| Your objective |
Search the data for the word "date" and copy each line that has it.

------ Excerpted records ------

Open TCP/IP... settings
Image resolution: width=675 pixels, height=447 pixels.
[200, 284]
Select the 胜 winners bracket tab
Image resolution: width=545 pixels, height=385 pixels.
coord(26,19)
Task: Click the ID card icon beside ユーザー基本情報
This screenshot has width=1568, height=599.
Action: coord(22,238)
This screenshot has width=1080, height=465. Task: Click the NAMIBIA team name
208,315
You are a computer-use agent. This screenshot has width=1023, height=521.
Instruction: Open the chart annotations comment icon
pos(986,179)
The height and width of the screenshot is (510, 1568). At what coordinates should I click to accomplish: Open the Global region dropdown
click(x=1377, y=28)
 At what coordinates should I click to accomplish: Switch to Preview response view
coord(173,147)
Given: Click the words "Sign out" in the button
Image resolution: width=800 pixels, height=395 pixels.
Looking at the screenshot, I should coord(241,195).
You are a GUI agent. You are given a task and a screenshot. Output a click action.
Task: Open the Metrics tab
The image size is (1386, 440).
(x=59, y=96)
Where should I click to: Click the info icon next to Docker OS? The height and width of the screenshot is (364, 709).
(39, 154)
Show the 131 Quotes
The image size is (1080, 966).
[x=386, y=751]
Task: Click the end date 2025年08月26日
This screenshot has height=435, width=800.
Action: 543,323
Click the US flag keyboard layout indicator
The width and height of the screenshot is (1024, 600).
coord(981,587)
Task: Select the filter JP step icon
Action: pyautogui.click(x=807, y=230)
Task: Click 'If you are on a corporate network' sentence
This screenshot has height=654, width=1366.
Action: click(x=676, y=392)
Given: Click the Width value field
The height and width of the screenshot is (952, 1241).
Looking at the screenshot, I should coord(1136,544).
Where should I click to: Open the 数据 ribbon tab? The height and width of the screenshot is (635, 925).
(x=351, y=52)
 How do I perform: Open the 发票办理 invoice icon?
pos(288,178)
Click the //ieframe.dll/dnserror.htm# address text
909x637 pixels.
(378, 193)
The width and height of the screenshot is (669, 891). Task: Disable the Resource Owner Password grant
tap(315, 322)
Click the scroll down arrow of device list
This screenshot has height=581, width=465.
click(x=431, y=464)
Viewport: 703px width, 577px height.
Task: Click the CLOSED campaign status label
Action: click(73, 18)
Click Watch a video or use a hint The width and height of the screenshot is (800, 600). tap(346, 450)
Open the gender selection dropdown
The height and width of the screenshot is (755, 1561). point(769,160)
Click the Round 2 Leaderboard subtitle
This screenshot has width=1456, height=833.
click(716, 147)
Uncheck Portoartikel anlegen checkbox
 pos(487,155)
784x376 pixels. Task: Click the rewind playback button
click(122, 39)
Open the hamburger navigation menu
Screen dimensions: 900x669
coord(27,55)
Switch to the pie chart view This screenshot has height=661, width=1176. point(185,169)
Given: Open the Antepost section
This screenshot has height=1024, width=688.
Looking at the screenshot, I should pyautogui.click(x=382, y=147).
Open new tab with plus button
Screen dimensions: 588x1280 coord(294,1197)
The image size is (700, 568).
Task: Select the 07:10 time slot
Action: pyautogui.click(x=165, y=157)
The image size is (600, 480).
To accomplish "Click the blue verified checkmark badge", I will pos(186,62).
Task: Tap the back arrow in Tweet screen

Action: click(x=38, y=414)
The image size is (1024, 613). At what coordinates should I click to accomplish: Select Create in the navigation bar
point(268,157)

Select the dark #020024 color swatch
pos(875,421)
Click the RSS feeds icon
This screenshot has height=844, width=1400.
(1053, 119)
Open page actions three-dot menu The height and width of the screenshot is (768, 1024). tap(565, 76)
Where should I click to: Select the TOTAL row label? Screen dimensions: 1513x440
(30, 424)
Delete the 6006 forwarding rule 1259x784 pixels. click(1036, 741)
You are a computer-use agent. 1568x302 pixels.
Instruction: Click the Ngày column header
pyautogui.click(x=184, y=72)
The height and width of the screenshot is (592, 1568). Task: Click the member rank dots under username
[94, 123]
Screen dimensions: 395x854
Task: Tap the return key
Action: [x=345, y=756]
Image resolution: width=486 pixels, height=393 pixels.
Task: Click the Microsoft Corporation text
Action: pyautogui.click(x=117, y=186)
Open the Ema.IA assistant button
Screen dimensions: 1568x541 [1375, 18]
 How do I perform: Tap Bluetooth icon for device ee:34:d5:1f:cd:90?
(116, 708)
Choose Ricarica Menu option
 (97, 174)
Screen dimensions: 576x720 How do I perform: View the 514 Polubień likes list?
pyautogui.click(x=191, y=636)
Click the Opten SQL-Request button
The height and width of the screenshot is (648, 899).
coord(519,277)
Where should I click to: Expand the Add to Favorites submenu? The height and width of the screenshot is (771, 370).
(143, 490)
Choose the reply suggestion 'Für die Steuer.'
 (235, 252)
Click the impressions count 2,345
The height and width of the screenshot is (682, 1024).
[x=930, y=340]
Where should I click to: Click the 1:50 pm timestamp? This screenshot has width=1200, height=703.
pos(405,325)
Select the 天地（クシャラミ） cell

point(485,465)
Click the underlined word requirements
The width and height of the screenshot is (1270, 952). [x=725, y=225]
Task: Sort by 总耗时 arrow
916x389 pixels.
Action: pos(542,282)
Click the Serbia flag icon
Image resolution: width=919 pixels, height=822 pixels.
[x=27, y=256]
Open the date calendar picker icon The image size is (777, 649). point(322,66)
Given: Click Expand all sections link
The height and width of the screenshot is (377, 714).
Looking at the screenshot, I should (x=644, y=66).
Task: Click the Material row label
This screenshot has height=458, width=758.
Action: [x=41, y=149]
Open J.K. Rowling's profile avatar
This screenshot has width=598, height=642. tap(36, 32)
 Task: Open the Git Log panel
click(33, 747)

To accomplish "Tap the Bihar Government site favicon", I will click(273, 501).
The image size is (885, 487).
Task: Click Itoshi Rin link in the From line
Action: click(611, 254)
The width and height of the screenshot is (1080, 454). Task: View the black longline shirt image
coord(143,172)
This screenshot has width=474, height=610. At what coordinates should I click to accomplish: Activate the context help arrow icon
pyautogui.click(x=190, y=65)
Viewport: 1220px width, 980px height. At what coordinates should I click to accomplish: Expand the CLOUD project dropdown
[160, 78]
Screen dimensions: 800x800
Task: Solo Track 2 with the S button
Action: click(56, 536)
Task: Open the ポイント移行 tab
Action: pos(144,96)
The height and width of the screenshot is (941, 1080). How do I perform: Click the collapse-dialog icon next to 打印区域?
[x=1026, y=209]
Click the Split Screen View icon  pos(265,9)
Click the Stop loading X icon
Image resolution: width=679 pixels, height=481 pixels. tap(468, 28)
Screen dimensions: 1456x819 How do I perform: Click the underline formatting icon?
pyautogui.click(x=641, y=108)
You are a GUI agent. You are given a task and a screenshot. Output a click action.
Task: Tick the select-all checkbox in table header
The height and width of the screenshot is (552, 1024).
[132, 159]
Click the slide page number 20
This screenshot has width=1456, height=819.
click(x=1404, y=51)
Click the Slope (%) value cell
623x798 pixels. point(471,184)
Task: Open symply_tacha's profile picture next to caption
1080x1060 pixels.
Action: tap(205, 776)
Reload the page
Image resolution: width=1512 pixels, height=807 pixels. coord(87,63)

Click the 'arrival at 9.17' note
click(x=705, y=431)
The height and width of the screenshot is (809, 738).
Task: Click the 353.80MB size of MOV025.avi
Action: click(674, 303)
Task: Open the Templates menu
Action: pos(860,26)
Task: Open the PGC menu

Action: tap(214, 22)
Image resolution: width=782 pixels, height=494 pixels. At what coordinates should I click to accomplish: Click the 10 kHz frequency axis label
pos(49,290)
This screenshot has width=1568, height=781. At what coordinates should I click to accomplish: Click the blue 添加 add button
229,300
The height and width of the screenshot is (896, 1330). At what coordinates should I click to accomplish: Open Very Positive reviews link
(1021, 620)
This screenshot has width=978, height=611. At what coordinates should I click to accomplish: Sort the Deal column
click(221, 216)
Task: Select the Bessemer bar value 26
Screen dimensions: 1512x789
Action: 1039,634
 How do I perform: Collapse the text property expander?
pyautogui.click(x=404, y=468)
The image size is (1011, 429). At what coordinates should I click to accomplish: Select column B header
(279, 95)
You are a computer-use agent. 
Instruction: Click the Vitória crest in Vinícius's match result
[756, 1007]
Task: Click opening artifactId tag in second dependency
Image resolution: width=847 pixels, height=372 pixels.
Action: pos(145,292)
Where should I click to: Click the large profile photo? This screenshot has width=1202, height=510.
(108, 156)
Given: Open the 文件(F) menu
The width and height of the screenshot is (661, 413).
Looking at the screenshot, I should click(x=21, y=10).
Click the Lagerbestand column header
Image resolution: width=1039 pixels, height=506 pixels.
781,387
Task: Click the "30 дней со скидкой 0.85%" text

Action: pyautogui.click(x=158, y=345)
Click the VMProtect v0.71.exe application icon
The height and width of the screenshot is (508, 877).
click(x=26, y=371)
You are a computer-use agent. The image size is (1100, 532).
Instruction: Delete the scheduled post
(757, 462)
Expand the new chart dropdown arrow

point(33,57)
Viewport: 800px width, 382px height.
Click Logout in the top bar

------

| Response |
Task: Click the end date 2025年08月26日
Open the date calendar picker icon The image size is (777, 649). point(322,66)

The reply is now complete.